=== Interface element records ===
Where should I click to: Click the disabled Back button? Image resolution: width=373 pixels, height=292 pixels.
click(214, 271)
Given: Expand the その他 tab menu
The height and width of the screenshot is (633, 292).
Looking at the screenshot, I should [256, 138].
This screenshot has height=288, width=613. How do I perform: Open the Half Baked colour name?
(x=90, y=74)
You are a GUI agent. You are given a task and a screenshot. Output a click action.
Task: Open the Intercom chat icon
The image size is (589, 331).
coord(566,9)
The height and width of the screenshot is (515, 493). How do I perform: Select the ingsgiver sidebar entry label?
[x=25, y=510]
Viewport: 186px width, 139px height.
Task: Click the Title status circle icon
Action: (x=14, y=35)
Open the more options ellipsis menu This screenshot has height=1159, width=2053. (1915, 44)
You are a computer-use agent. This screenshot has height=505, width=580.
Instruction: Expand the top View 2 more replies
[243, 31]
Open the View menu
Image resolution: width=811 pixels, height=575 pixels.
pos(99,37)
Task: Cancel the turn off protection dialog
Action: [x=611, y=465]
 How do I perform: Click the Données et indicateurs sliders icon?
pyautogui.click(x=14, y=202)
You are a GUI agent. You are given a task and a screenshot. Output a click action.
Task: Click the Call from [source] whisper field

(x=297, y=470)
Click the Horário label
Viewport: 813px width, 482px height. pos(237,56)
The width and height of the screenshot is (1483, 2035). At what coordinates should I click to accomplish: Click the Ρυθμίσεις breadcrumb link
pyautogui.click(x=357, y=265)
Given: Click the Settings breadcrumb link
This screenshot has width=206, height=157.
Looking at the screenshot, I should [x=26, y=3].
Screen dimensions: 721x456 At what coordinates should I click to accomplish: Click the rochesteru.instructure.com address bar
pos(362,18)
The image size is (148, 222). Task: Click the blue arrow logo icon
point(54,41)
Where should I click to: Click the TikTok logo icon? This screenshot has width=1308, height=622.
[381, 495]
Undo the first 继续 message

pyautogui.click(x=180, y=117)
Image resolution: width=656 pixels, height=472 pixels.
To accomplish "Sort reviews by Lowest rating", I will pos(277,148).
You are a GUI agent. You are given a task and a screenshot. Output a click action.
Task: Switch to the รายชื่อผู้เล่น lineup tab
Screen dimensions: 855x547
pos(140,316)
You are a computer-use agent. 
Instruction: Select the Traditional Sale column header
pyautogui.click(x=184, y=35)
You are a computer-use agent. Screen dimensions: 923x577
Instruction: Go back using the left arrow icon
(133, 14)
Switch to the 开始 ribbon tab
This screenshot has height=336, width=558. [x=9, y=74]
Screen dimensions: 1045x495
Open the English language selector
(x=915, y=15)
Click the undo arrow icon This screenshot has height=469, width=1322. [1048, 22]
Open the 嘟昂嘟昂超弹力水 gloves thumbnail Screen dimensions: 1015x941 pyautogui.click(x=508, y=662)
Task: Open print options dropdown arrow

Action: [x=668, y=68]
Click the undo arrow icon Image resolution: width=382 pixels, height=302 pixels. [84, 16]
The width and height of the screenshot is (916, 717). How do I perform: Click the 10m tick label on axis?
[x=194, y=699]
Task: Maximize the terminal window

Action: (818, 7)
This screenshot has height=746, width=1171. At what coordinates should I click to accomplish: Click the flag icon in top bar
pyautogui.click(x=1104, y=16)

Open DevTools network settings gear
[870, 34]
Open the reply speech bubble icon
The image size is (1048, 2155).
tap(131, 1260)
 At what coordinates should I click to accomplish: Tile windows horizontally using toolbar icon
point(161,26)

=== WORK TO BE COMPLETED ===
Please count the lines in the data above that contain the string "resolution", and reply with the number alone.

=== RESULT FOR THIS EXERCISE ===
4